Mercedes CLA petrol engines
The entry-level Mercedes CLA 121bhp CLA 180 petrol model offers reasonable straight-line performance, managing the 0-62mph sprint in nine seconds (or 8.7 with the automatic gearbox fitted).
Move up to the CLA 250 or AMG CLA 45 and you get a car with a bigger 2.0-litre engine and the increased performance that goes with it. In the CLA 250, the engine produces 215bhp and will get the car from 0-62mph in a very brisk 6.5 seconds.
The CLA 45 AMG isn't for the faint-hearted: its engine has been tuned to deliver 376bhp and its 0-62mph time of 4.2 seconds is faster than some sports cars that cost twice as much – an Aston Martin V8 Vantage takes longer to do 0-62mph, for example.

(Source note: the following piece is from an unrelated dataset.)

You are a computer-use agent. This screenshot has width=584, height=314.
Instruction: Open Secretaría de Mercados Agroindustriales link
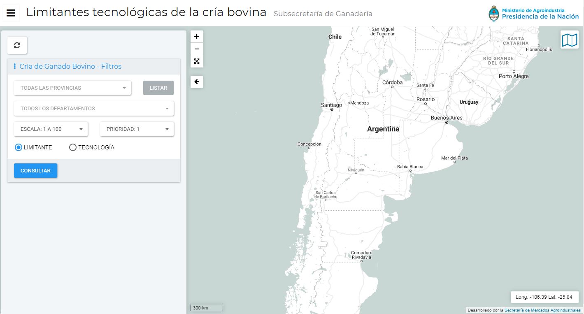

Although the CLA 200d and CLA 220d use the same 2.1-litre diesel engine, it’s been tuned to deliver 134bhp in the CLA 200d and 175bhp in the CLA 220d. This means the CLA 220d gets to 62mph from a standstill in 7.7 seconds, rather than the nine seconds taken by the CLA 200d, and is noticeably punchier during day-to-day driving.
We think the CLA 220d diesel is the best all-rounder, offering plenty of power and strong acceleration. The main downside of this engine, however, is that it's quite noisy, while the seven-speed automatic gearbox can be quite frustrating sometimes because of delays between gearchanges.